Once all the infrastructure is in place, the actual semantics of LOGIK is quite simple. All we have to do is to pick some (fresh instance of a) clause, then unify its conclusion with the first query literal, and then replace that literal with condition of the clause. The intuition here is the following: to satisfy the first literal in the query, we need to find some instance of some clause that matches it, and then to similarly show that we can satisfy the conditions of that clause. Mathematically, this is an instance of the proof principle called resolution: if p ∨ q and ¬ p ∨ r hold, then so does q ∨ r. We let it as an exercise to the reader to see how the two relate (hint: assume the negation of the goal together with all the clauses, and then derive false).

The following two rules are tightly connected and they together perform the following core task: pick a fresh instance of a clause which unifies with the first goal item, then add its conditions as new goals.

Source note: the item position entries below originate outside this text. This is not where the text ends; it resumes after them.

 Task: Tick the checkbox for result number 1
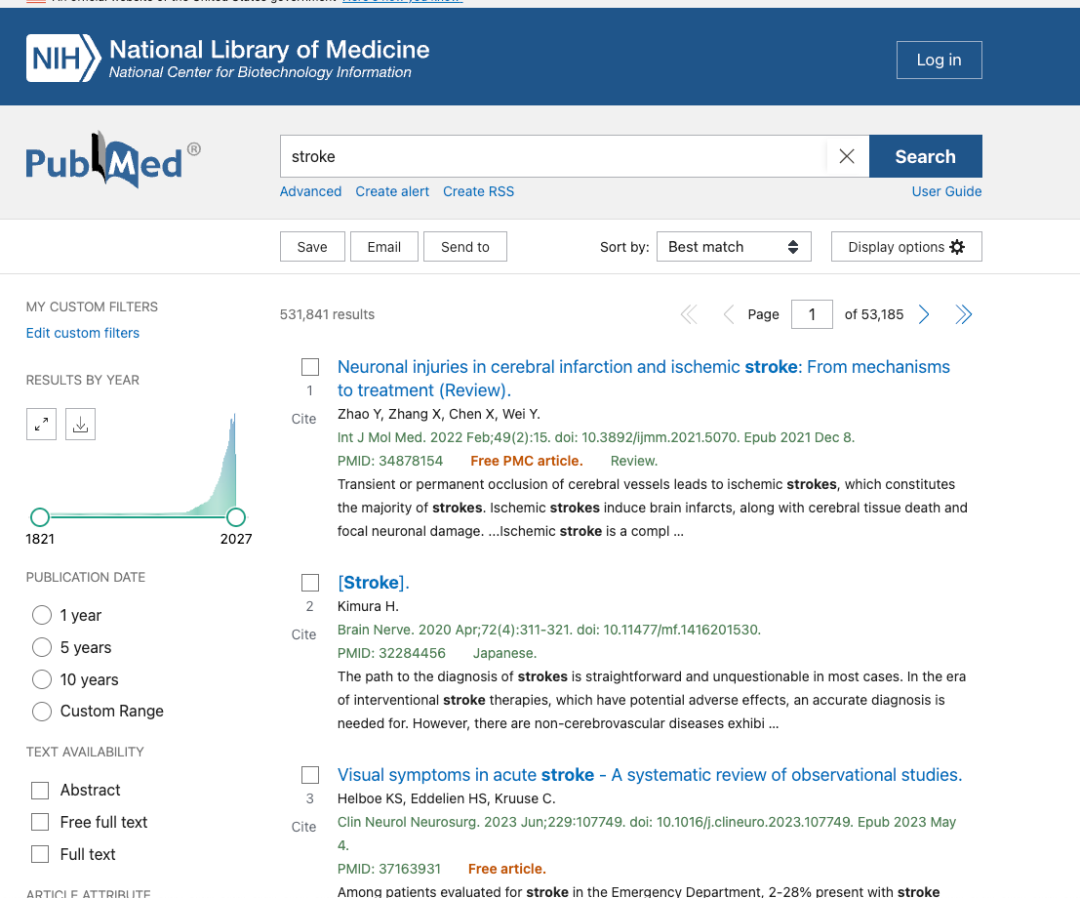tap(310, 367)
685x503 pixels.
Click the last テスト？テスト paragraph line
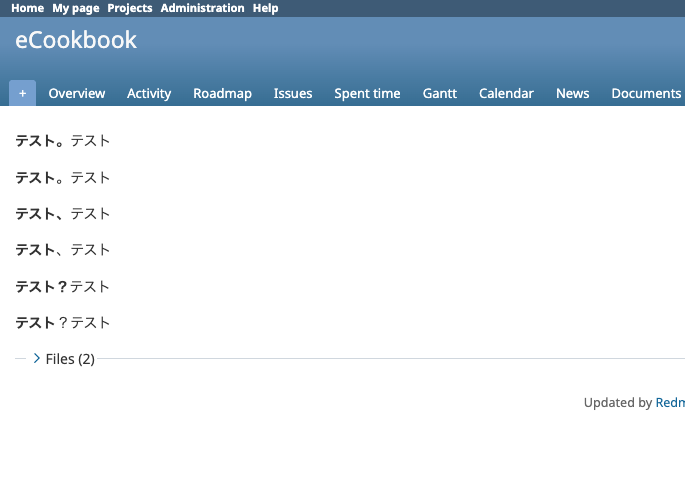pos(63,323)
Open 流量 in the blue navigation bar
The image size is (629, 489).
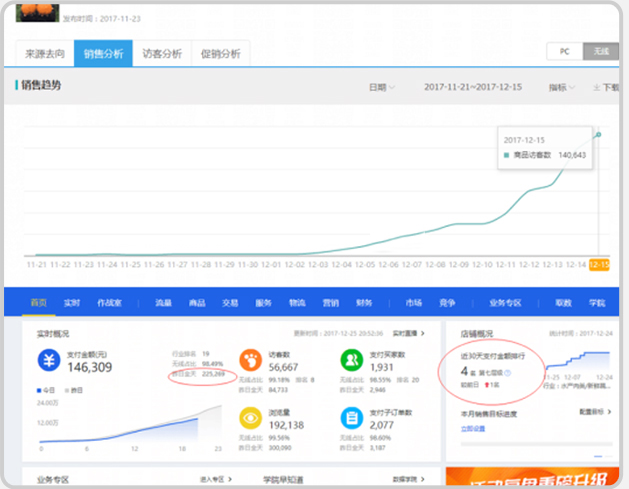click(163, 302)
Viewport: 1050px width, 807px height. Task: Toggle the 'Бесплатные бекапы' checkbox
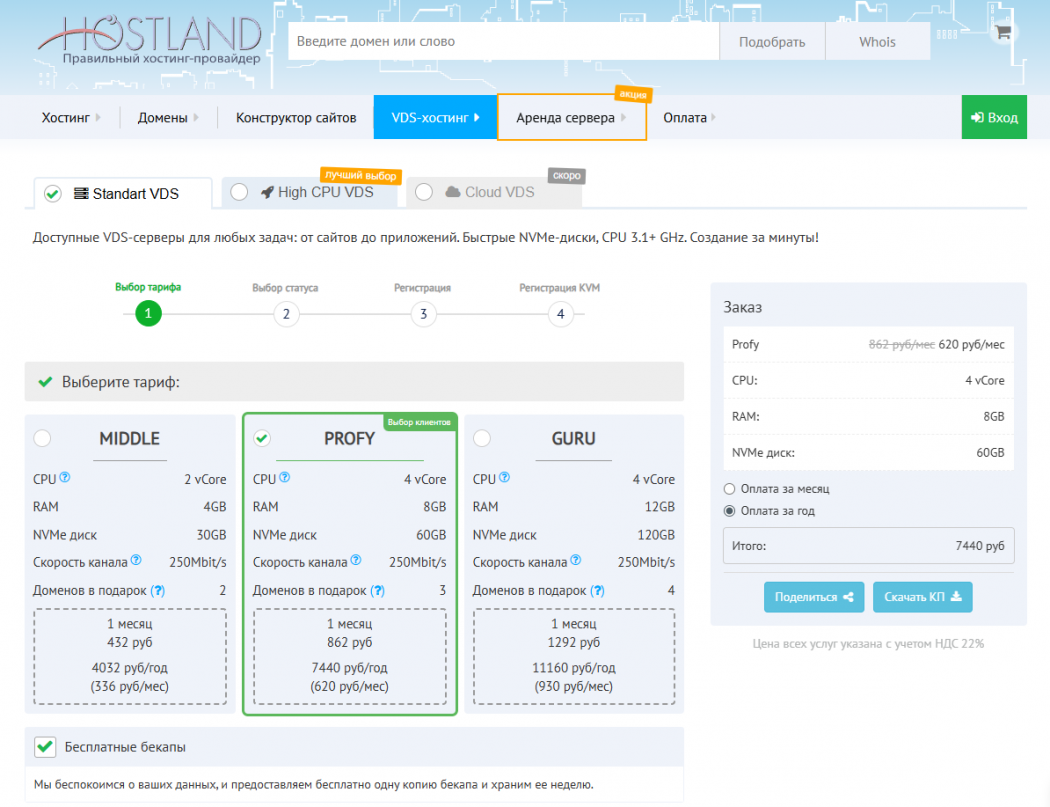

Pick a clause and generate a fresh instance of it when the fresh cell is empty:

  rule <fresh> . => #renameVariables(C) </fresh> <clause> C </clause>
       <k> T:Term ...</k>
  requires #unifiable(T,head(C))

  syntax Term ::= head(Clause) [function]
  rule head(L.) => L
  rule head(L:-_.) => L

If the goal is unifiable with the fresh clause's head, replace the goal with the clause body, and empty the fresh cell (so that another clause can be chosen using the rule above):

  rule <k> L:Term => . ...</k>
       <fresh>  L:Term . => . </fresh>

  rule <k> L:Term :KItem => Ls ...</k>
       <fresh>  L:Term :- Ls:Terms. => . </fresh>

Note that there is no problem if a clause is chosen whose conclusion literal does not unify with the first goal literal. The search option of krun will systematically try all clauses, so no solution is missed. Of course, the above is not the most efficient way to implement a logic programming language, but recall that our objective here was to present a simple and mathematically clean solution. We encourage the interested reader to consult the LOGIK++ language definition for a more efficient definition of a richer logic programming language.